We now have a list of filenames in files. That’s all we need, thanks to our trusty semantic filenames.

Step 3: Sort and sanitize the files

Within our callback for glob, we can rename and rearrange our files based on whatever rules we want. I chose to sort the files in reverse order, so the newest demos would be shown first. After sorting the files, I stripped off their numbers, leaving me with a sorted fileName array.

// …
// (within glob’s callback argument)
// get the basename from our files
files = files.map(function (name) {
return path.basename(name, '.js');
});
// sort the files in reverse order
files.sort(function (a, b) {
return parseFloat(a) < parseFloat(b);
});
// remove the numbers once we’re in sorted order
files = files.map(function (name) {
return name.slice(name.indexOf('_') + 1);
});

Our last step in glob’s callback is to send each file to a buildHTML() function. This is where the magic happens.

files.forEach(function (demoName, i) {
// files[i + 1] and [i - 1] will only be truthy if they exist
return buildHTML(demoName, i, files[i + 1], files[i - 1]);
});

In addition to sending a demo’s name and index to buildHTML(), I also sent its next/previous neighbors. This allows for simple linking between pages.

Step 4: Make a template

Now that we have all the metadata we need, we can start using templates. Here are the simple jade5 files I used:

default.jade:

doctype html
html(lang="en")
head
block title
link(href="styles.css" rel="stylesheet" type="text/css")
//- favicon, etc.
block body

demo.jade:

extends ./default.jade
block title
title "Demo #{i}: #{demoName.charAt(0).toUpperCase() + demoName.slice(1)} | Nature of Code"
block body
body.demo
if prev!==null
a.prev(href="#{prev}.html") Prev
if next!==null
a.next(href="#{next}.html") Next
script(src="util.js")
script(src="demos/#{demoName}.js")

With variables passed in from Gulp, we can automatically set the title, pull in the correct script, and set our next/previous links.

Step 5: Build your files

Finally, we send our data from Gulp into the demo.jade template:

var jade = require('gulp-jade');
var rename = require('gulp-rename');
function buildHTML(demoName, i, next, prev) {
gulp.src('../path/to/demo.jade')
.pipe(
jade({
locals: {
demoName: demoName,
i: i,
next: next ? i + 1 : null,
prev: prev ? i - 1 : null,
},
}),
)
.pipe(gulp - rename(i + '.html'))
.pipe(gulp.dest('../path/to/dist/'));
}

I decided to name pages 1.html, 2.html, etc. so that they’d be easy to jump to using the navigation bar. More expressive names could easily be swapped in.

Next steps

There are still some goodies that we can throw into our task runner6, but I’ll leave the rest as an exercise for the reader. A working project with all the bells and whistles can be found at my Nature of Code repo. Its generated site is live here.

References

Footnotes

  1. If you’re looking to make something more complicated than simple linked pages, go here.

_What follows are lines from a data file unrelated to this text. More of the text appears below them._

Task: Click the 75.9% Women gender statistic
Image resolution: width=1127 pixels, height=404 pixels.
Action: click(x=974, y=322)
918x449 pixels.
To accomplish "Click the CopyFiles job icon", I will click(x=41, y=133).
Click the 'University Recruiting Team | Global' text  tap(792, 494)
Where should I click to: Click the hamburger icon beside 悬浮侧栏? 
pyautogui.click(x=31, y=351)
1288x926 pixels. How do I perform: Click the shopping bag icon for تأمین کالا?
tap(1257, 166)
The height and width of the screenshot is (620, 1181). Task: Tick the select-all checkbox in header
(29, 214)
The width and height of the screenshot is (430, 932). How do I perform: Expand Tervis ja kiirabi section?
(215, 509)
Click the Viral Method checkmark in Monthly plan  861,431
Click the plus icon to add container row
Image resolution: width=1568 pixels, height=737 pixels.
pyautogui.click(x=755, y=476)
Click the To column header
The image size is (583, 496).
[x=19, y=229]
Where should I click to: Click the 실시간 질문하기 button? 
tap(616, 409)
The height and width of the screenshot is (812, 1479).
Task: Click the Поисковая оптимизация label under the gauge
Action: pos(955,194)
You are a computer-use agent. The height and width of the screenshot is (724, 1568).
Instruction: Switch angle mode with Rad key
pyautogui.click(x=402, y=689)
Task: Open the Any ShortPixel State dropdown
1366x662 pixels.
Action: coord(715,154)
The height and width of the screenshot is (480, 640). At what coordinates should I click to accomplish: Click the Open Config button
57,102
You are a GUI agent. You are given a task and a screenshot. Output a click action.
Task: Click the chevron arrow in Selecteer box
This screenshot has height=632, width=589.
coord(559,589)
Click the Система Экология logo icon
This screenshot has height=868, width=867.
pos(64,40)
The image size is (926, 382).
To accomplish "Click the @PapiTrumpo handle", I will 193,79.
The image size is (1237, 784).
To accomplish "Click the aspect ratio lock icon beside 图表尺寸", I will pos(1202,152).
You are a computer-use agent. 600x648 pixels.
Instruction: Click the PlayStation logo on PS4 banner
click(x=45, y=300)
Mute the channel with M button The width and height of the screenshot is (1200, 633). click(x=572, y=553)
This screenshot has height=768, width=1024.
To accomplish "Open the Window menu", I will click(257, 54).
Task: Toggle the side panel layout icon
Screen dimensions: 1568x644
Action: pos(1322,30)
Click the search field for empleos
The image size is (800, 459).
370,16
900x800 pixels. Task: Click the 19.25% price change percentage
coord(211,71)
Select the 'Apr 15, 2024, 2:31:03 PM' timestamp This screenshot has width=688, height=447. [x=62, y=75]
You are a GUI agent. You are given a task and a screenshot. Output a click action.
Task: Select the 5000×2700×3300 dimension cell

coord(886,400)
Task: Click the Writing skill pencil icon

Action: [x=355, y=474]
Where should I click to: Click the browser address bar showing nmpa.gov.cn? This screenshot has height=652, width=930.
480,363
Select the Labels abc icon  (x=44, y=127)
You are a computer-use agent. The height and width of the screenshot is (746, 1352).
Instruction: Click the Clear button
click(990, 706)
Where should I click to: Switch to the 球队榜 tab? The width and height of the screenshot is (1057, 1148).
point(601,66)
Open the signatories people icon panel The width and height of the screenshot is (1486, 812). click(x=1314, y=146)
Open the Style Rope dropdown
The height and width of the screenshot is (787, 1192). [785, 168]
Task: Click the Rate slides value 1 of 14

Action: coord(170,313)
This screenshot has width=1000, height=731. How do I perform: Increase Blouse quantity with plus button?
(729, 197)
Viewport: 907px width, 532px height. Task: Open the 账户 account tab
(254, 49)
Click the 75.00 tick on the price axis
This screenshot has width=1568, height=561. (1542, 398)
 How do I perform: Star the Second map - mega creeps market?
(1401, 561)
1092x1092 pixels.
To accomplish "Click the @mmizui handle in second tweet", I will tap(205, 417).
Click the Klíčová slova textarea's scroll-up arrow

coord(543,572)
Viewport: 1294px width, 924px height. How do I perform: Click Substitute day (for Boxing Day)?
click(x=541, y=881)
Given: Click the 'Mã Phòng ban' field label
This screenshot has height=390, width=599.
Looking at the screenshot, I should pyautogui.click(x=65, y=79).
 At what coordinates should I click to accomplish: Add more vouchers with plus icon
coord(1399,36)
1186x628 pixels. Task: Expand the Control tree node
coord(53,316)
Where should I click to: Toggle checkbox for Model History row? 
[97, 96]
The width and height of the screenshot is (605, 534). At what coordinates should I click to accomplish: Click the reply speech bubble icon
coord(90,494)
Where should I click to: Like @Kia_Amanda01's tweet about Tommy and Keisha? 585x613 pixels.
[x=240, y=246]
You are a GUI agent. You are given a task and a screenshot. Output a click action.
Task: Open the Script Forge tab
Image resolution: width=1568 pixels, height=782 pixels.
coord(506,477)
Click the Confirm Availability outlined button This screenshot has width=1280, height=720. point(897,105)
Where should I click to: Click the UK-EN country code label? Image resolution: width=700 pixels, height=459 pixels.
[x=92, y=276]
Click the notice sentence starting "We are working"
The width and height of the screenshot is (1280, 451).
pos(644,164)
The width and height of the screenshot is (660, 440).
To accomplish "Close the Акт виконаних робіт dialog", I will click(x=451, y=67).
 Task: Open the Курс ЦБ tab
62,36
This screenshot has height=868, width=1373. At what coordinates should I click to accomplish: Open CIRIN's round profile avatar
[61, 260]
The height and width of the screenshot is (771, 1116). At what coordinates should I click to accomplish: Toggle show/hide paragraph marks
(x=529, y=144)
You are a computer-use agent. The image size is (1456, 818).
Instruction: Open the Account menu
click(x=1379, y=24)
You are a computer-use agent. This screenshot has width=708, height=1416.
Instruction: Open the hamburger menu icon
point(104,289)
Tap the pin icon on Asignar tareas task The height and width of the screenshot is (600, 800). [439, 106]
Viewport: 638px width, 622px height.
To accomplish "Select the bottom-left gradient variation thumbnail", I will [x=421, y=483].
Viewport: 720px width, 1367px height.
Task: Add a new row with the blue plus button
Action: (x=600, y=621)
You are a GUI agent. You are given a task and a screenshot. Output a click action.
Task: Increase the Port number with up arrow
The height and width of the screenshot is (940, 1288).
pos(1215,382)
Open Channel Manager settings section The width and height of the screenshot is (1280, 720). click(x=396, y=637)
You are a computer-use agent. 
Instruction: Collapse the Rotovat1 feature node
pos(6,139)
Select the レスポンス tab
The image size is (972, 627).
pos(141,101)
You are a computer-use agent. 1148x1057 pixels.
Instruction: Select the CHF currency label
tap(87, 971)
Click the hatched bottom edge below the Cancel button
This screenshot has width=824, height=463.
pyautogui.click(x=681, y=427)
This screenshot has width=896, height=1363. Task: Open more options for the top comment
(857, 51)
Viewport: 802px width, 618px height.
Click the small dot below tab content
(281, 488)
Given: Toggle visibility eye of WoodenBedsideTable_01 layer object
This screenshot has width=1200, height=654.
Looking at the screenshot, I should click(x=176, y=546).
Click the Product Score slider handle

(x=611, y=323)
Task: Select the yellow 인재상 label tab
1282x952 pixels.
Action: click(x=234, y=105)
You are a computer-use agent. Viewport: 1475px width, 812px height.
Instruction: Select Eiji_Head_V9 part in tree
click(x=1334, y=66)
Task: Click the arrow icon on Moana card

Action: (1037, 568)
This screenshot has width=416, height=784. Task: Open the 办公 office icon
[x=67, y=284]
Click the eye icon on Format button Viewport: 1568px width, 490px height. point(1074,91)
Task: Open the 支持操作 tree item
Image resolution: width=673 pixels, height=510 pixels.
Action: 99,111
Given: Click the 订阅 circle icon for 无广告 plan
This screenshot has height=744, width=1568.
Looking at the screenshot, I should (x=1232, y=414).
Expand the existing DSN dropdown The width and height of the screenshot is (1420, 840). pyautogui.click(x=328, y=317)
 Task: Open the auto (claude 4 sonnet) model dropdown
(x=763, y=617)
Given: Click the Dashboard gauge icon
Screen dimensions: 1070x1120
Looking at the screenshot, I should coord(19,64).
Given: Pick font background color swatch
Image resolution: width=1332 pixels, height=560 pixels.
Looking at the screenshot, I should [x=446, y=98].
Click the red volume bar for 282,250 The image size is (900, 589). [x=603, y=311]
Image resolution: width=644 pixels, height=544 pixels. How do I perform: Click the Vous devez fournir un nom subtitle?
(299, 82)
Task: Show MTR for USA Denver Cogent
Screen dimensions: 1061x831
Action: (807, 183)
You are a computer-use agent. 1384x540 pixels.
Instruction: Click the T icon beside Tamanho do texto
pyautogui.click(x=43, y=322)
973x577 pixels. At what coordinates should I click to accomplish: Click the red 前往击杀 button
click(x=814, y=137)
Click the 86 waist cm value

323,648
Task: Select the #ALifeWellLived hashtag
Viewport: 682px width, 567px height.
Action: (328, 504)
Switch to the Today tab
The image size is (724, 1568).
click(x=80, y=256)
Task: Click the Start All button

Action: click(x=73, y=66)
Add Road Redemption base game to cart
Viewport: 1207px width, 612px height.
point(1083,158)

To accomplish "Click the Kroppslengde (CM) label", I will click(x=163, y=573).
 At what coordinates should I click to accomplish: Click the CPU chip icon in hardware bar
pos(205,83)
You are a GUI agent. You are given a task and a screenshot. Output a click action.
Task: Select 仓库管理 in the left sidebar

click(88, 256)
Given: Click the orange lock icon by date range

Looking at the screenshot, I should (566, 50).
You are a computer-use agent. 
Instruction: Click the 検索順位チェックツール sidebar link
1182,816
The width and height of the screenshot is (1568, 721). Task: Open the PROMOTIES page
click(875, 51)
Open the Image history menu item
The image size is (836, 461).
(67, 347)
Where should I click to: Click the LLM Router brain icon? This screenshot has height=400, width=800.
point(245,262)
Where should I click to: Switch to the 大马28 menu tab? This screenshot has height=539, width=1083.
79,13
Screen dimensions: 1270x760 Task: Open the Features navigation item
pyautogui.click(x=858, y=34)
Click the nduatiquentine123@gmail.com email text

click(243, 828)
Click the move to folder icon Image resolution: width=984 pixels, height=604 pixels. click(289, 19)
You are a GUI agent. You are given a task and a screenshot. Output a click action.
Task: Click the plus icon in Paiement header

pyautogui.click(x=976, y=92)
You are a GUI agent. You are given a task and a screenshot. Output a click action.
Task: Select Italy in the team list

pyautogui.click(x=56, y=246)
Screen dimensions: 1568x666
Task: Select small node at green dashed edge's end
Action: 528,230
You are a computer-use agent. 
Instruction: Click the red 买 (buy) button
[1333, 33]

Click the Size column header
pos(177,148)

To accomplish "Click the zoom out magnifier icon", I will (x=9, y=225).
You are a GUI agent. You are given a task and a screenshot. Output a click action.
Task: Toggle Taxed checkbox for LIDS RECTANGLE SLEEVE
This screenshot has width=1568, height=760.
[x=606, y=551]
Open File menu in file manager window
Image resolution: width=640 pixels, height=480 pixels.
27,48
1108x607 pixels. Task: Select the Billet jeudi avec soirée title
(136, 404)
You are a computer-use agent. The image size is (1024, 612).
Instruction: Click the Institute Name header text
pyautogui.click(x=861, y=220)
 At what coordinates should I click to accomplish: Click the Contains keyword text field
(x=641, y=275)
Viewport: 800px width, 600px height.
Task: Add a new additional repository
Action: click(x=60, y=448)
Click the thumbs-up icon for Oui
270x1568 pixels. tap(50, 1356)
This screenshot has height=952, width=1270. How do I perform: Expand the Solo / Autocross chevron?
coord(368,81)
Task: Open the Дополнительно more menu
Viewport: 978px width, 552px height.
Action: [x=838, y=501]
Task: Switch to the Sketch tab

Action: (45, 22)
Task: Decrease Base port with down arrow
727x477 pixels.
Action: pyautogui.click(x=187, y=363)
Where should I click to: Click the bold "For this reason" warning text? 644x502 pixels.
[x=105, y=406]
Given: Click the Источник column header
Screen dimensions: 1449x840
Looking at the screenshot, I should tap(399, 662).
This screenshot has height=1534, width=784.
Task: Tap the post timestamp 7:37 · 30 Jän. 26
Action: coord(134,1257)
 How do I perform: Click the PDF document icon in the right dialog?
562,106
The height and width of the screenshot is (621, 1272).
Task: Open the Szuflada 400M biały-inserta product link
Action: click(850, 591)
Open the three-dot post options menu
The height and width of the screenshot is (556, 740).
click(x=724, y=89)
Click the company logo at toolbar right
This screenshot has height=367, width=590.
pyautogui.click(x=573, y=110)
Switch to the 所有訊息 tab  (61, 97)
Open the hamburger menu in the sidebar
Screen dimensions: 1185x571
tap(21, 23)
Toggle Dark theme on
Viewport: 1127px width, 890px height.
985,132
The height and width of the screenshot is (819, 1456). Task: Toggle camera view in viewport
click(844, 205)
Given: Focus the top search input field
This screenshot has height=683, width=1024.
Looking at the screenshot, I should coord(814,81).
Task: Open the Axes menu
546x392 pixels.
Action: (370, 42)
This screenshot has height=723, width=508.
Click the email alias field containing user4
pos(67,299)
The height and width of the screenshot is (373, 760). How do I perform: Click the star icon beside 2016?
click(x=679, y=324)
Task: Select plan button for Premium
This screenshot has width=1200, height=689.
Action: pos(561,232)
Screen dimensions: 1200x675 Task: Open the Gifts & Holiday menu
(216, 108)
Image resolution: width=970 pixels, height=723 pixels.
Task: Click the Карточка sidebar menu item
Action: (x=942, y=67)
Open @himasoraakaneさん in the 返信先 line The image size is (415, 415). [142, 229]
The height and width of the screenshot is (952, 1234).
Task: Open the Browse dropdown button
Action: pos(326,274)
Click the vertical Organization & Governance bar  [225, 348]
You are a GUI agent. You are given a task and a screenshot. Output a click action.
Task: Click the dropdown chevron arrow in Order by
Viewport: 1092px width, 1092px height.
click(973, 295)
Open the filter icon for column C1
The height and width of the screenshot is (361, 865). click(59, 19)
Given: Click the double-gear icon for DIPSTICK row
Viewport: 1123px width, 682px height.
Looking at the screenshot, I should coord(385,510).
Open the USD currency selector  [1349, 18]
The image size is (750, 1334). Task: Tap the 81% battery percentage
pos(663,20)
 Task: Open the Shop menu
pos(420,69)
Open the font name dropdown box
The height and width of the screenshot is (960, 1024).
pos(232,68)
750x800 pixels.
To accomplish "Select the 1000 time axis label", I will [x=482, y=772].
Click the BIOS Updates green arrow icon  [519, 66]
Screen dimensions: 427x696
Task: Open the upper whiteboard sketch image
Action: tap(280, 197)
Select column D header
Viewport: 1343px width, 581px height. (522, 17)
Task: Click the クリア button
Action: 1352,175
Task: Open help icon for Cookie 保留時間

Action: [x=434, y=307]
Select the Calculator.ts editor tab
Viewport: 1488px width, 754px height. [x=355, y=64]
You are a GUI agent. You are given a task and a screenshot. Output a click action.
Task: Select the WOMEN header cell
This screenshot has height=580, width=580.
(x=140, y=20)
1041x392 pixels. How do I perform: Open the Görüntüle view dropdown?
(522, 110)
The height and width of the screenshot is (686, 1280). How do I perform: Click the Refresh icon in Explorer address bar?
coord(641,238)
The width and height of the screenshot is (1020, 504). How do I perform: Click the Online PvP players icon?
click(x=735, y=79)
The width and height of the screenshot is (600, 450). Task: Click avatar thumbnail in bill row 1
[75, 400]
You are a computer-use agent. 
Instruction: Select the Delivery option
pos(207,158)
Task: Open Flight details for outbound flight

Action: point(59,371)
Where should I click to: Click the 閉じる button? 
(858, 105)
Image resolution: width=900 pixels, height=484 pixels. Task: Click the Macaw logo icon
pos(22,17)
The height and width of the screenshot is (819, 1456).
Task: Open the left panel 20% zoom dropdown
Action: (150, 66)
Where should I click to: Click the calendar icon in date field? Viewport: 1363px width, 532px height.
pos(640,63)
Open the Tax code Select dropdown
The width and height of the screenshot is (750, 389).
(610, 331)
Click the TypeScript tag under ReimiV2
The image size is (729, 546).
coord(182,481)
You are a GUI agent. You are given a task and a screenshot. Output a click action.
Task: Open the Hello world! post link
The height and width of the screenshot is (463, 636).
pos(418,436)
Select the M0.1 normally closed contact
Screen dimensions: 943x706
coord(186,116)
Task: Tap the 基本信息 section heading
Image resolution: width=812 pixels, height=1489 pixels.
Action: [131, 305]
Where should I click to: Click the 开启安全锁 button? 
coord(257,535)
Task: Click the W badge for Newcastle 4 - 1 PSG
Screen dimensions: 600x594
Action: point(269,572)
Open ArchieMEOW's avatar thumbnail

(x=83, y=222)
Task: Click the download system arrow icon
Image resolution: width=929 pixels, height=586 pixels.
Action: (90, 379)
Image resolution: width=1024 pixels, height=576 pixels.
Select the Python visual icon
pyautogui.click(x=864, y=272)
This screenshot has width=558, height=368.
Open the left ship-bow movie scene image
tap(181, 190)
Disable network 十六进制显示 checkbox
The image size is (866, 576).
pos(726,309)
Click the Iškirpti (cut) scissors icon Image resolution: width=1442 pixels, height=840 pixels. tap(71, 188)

  2. Doing this felt yucky initially, but I came to really like having a strict naming convention. Opening the demos directory and having your app’s structure immediately apparent is very handy.

  3. One of my biggest concerns with this: once i’d written demos 1.5, 1.6, and 1.7, how could I add anything between 1.5 and 1.6 without renaming a whole cascade of files? This turned out to not be a concern. Since we’re just using the numbers for sorting in Gulp, 1.51 is perfectly valid for an input. We can name the output 1.6 and shift the rest accordingly.

  4. There are about as many ways to get a list of filenames in Node as there are Node modules. Glob is a simple option, but anything will do.

  5. Likewise, there is no magical reason to use jade over anything else so feel free to use your preferred templating language. I chose jade mainly because it was already installed on my computer and I had no internet connection.

  6. Most importantly, transferring static assets into the dist folder and watching files for changes.